Saved data entries
---------------

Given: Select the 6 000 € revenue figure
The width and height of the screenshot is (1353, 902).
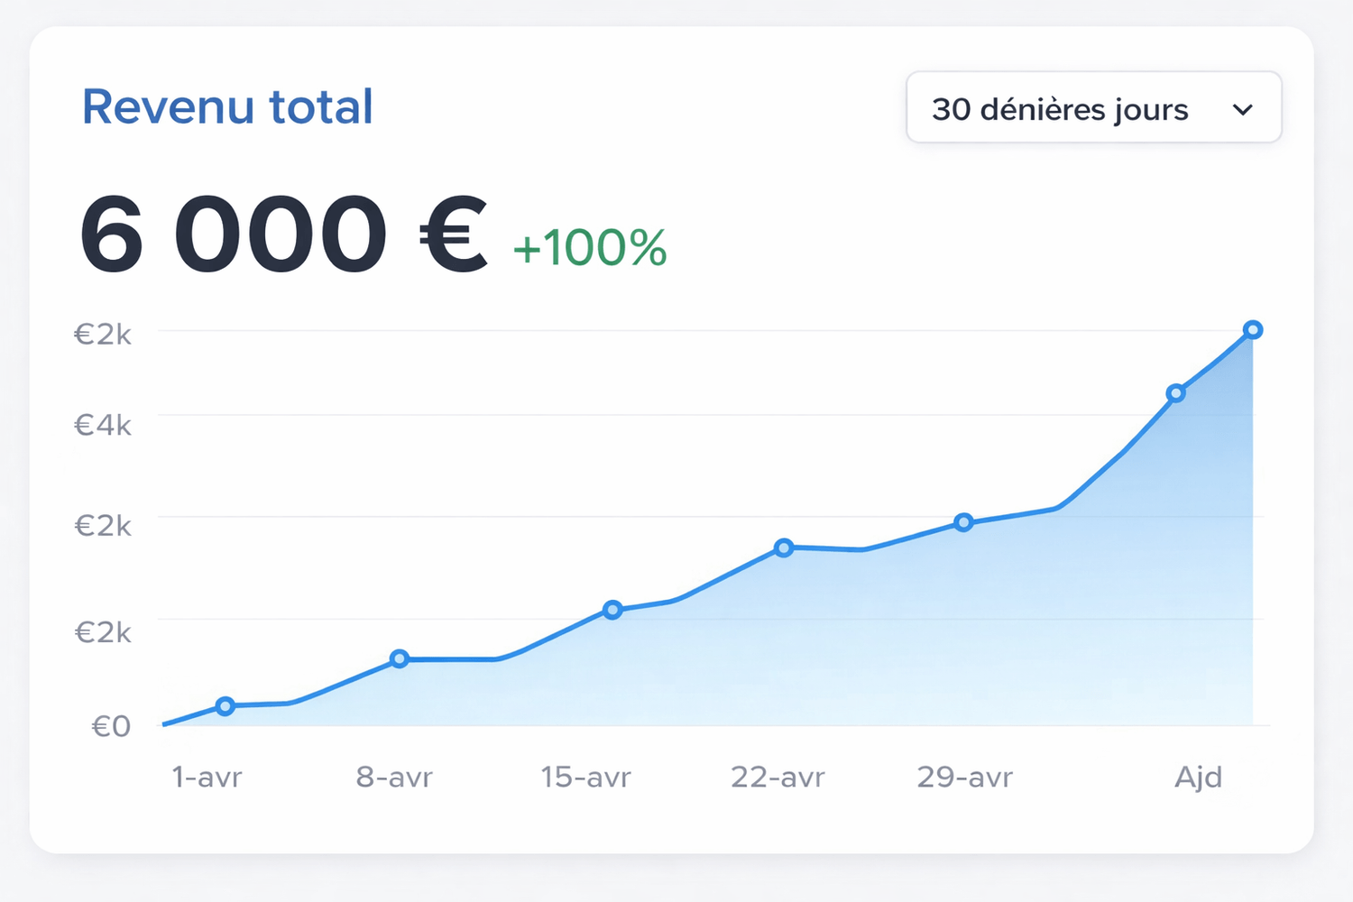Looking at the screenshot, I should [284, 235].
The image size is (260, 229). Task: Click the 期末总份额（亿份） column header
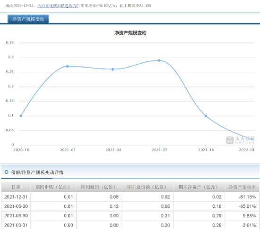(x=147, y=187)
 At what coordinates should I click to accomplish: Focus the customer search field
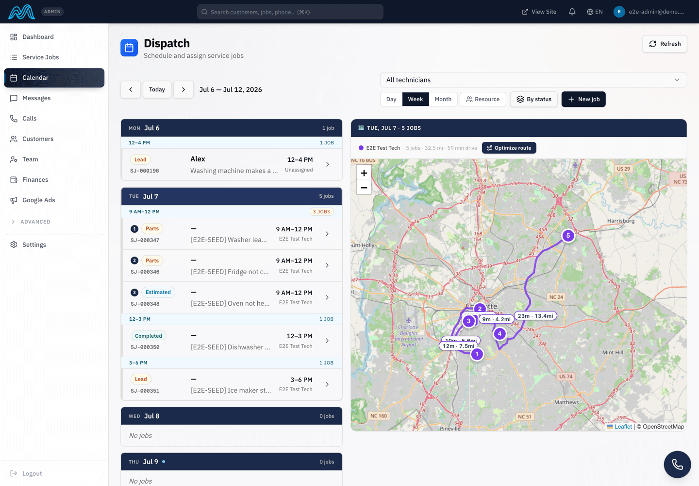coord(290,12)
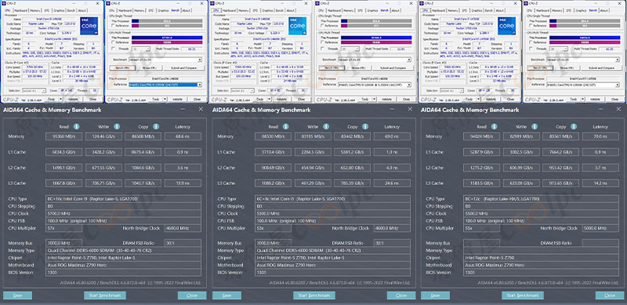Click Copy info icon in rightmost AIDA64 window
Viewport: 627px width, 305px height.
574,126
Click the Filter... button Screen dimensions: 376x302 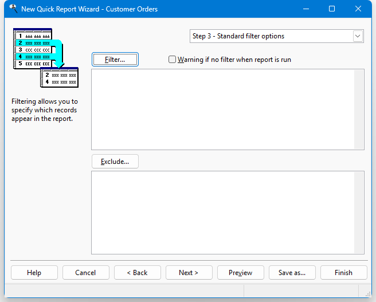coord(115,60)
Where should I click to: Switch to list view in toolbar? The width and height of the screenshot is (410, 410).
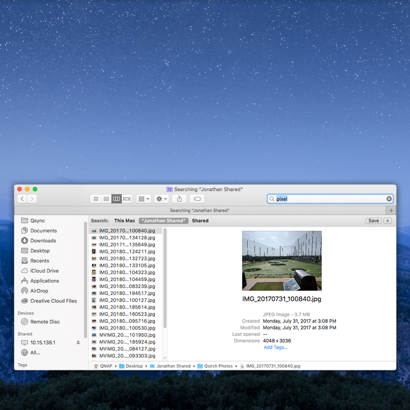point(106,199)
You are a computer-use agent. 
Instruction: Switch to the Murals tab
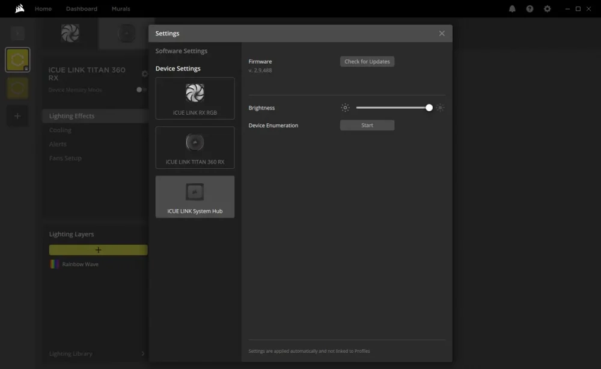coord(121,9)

---------------

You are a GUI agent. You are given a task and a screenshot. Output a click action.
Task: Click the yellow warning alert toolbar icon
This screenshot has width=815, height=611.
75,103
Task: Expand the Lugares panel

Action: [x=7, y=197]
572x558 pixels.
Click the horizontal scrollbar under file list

---------------

» **TASK PROMPT**:
Determine the number of lines in the data that contain "agent" as a word or string, and state only that number.

» **OUTPUT OF THE TASK**:
2